* Exercise instructions: Reproduce the data in full, exactly as it appears.

----------------------------------------

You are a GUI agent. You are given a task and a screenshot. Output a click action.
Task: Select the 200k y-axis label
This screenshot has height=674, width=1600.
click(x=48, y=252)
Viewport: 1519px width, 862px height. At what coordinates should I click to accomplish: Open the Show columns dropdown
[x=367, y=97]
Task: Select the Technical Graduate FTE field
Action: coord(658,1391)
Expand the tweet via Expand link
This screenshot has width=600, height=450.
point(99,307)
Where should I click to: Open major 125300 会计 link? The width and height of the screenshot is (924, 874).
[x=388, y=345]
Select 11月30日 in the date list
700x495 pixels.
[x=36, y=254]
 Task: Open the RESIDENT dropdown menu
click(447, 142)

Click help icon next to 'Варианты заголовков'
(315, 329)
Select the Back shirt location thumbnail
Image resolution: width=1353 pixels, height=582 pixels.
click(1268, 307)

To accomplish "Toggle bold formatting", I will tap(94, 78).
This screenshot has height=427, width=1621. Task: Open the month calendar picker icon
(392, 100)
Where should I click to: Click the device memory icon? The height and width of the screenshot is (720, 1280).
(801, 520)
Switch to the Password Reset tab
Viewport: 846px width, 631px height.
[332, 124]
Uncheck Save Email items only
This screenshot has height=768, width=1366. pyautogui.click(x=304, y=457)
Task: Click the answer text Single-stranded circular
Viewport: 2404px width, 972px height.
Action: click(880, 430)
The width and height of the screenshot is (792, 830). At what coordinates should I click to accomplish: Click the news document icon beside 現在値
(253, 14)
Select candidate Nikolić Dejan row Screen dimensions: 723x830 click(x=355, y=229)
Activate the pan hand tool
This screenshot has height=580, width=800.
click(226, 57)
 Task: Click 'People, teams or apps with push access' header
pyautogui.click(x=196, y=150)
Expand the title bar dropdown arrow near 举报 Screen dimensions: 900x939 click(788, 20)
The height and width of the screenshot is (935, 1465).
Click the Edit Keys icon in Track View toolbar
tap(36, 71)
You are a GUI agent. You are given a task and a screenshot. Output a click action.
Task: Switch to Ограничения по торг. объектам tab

----------------------------------------

* Output of the task:
You are a GUI agent. You are given a task and a screenshot. Output a click action.
Task: Select the 200k y-axis label
This screenshot has height=674, width=1600.
click(x=48, y=252)
Viewport: 1519px width, 862px height. At what coordinates should I click to accomplish: Open the Show columns dropdown
[x=367, y=97]
Task: Select the Technical Graduate FTE field
Action: coord(658,1391)
Expand the tweet via Expand link
This screenshot has width=600, height=450.
point(99,307)
Where should I click to: Open major 125300 会计 link? The width and height of the screenshot is (924, 874).
[x=388, y=345]
Select 11月30日 in the date list
700x495 pixels.
[x=36, y=254]
 Task: Open the RESIDENT dropdown menu
click(447, 142)

Click help icon next to 'Варианты заголовков'
(315, 329)
Select the Back shirt location thumbnail
Image resolution: width=1353 pixels, height=582 pixels.
click(1268, 307)

To accomplish "Toggle bold formatting", I will tap(94, 78).
This screenshot has height=427, width=1621. Task: Open the month calendar picker icon
(392, 100)
Where should I click to: Click the device memory icon? The height and width of the screenshot is (720, 1280).
(801, 520)
Switch to the Password Reset tab
Viewport: 846px width, 631px height.
[332, 124]
Uncheck Save Email items only
This screenshot has height=768, width=1366. pyautogui.click(x=304, y=457)
Task: Click the answer text Single-stranded circular
Viewport: 2404px width, 972px height.
Action: click(880, 430)
The width and height of the screenshot is (792, 830). At what coordinates should I click to accomplish: Click the news document icon beside 現在値
(253, 14)
Select candidate Nikolić Dejan row Screen dimensions: 723x830 click(x=355, y=229)
Activate the pan hand tool
This screenshot has height=580, width=800.
click(226, 57)
 Task: Click 'People, teams or apps with push access' header
pyautogui.click(x=196, y=150)
Expand the title bar dropdown arrow near 举报 Screen dimensions: 900x939 click(788, 20)
The height and width of the screenshot is (935, 1465).
Click the Edit Keys icon in Track View toolbar
tap(36, 71)
You are a GUI agent. You are given a task and a screenshot. Output a click action.
Task: Switch to Ограничения по торг. объектам tab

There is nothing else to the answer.